- What you have to do -
In the data below, locate the line containing "Screen dimensions: 795x548" and the line containing "Viewport: 1137px width, 486px", then retype both and everything between them exactly. Pictures are not part of the copy.
##### Listed entries
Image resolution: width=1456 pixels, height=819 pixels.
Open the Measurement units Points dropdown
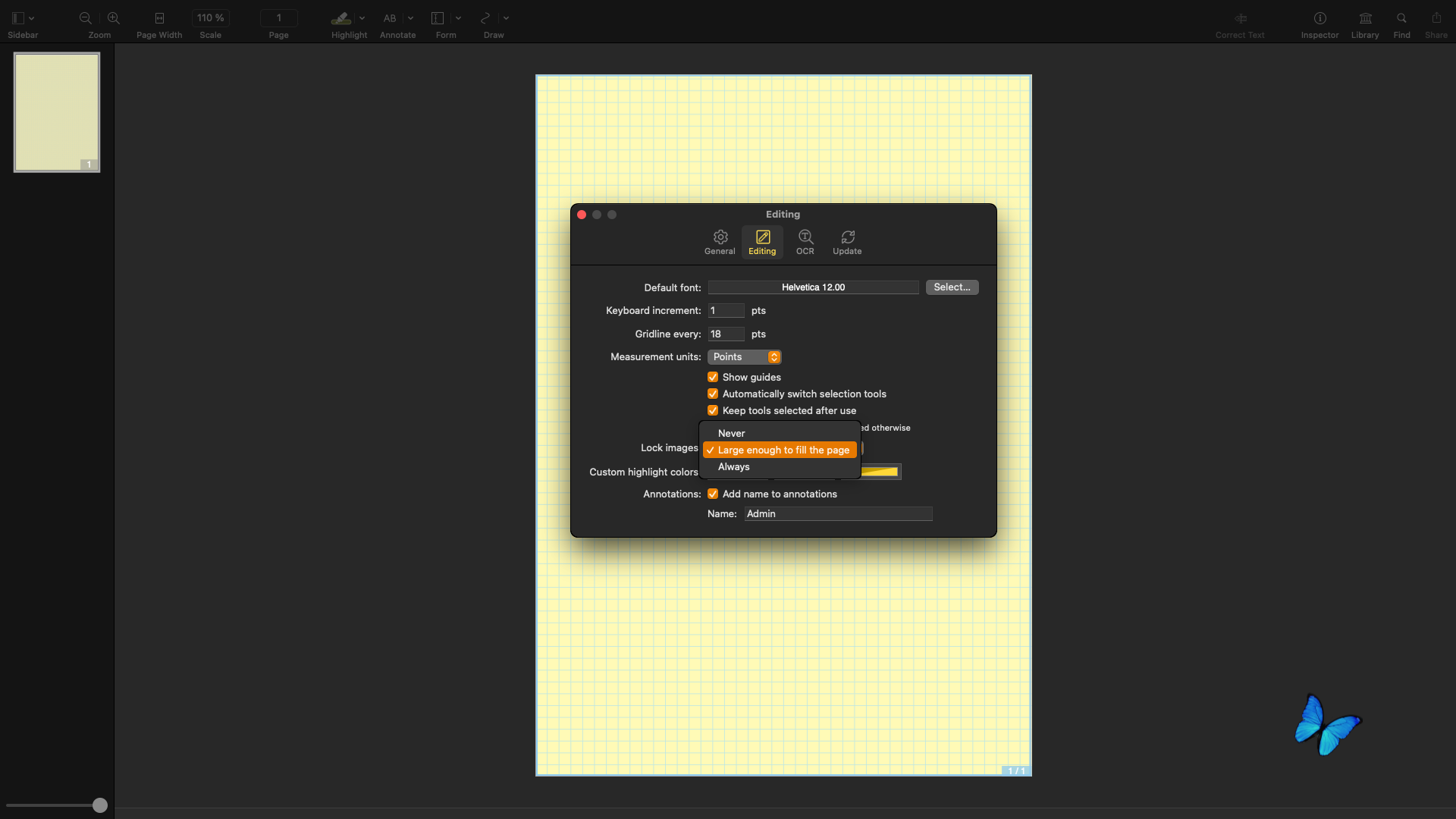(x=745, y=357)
##########
##### Listed entries
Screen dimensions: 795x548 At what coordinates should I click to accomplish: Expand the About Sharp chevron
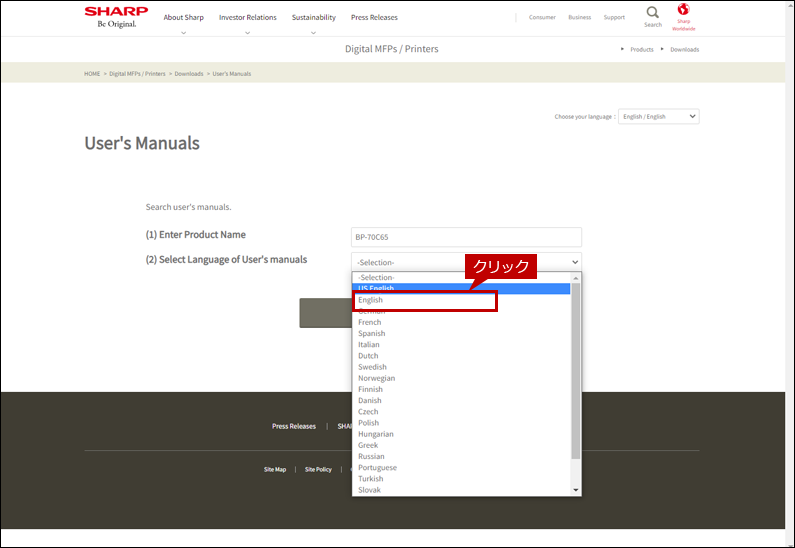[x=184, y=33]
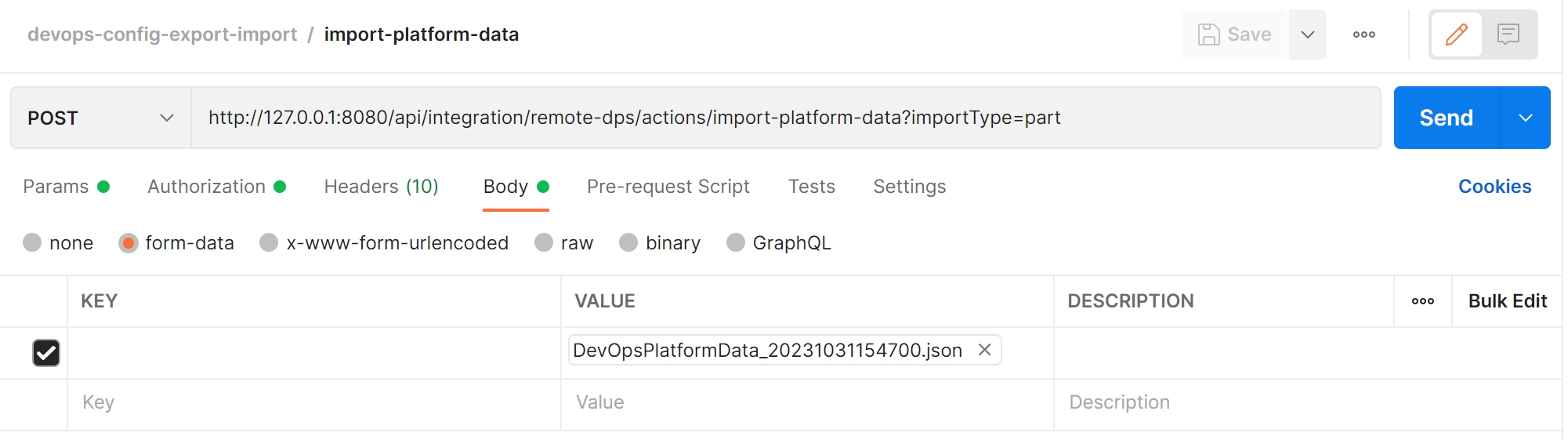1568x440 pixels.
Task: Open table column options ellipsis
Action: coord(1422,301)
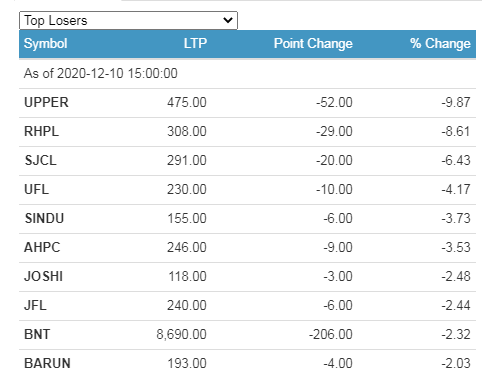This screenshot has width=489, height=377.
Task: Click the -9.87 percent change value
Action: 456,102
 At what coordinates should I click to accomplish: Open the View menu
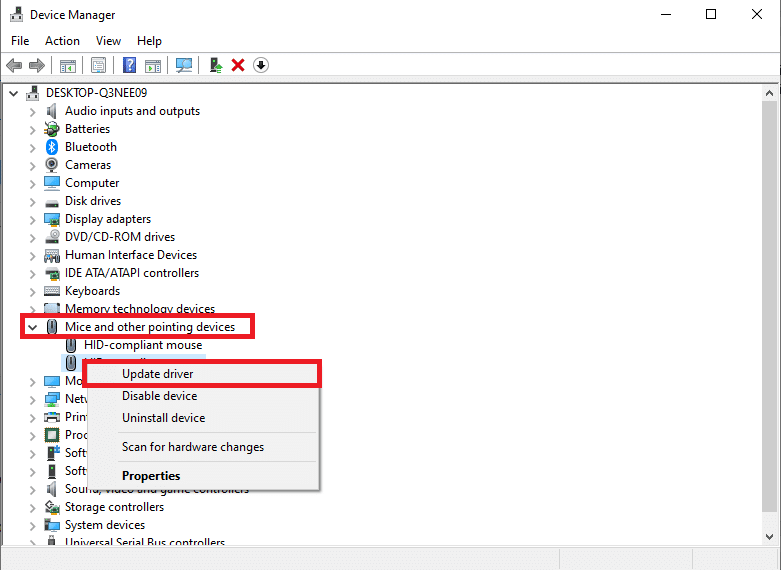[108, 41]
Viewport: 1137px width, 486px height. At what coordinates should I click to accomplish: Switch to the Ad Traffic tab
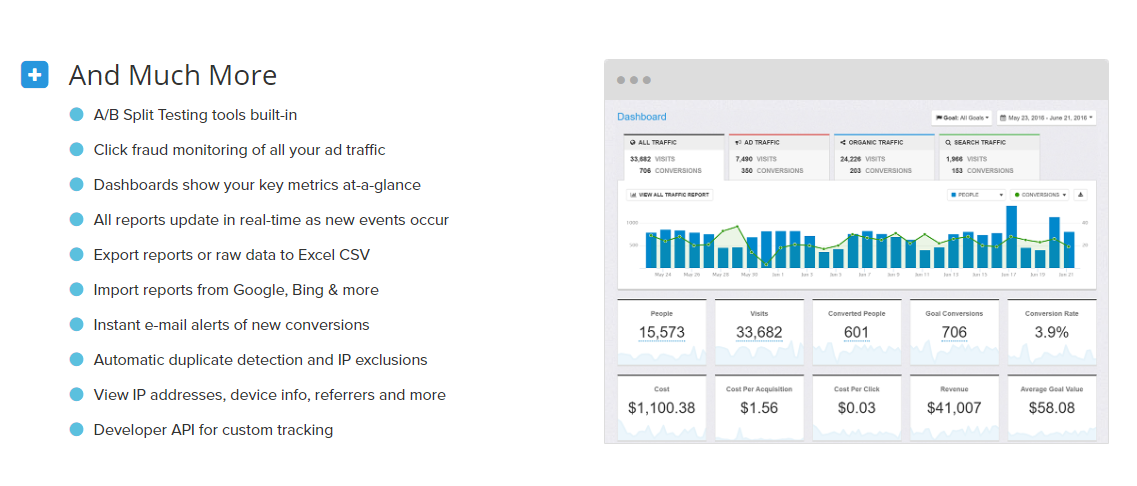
##########
##### Listed entries
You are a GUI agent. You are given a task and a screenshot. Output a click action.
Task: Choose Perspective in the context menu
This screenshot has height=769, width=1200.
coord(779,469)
##########
- Response to this exercise -
Screen dimensions: 795x548 At what coordinates should I click to accomplish: Expand the About Sharp chevron
[x=184, y=33]
1568x440 pixels.
Task: Open table column options ellipsis
Action: coord(1422,301)
This screenshot has width=489, height=377.
Task: Click the -9.87 percent change value
Action: 456,102
 At what coordinates should I click to accomplish: Open the View menu
[108, 41]
Viewport: 1137px width, 486px height. At what coordinates should I click to accomplish: Switch to the Ad Traffic tab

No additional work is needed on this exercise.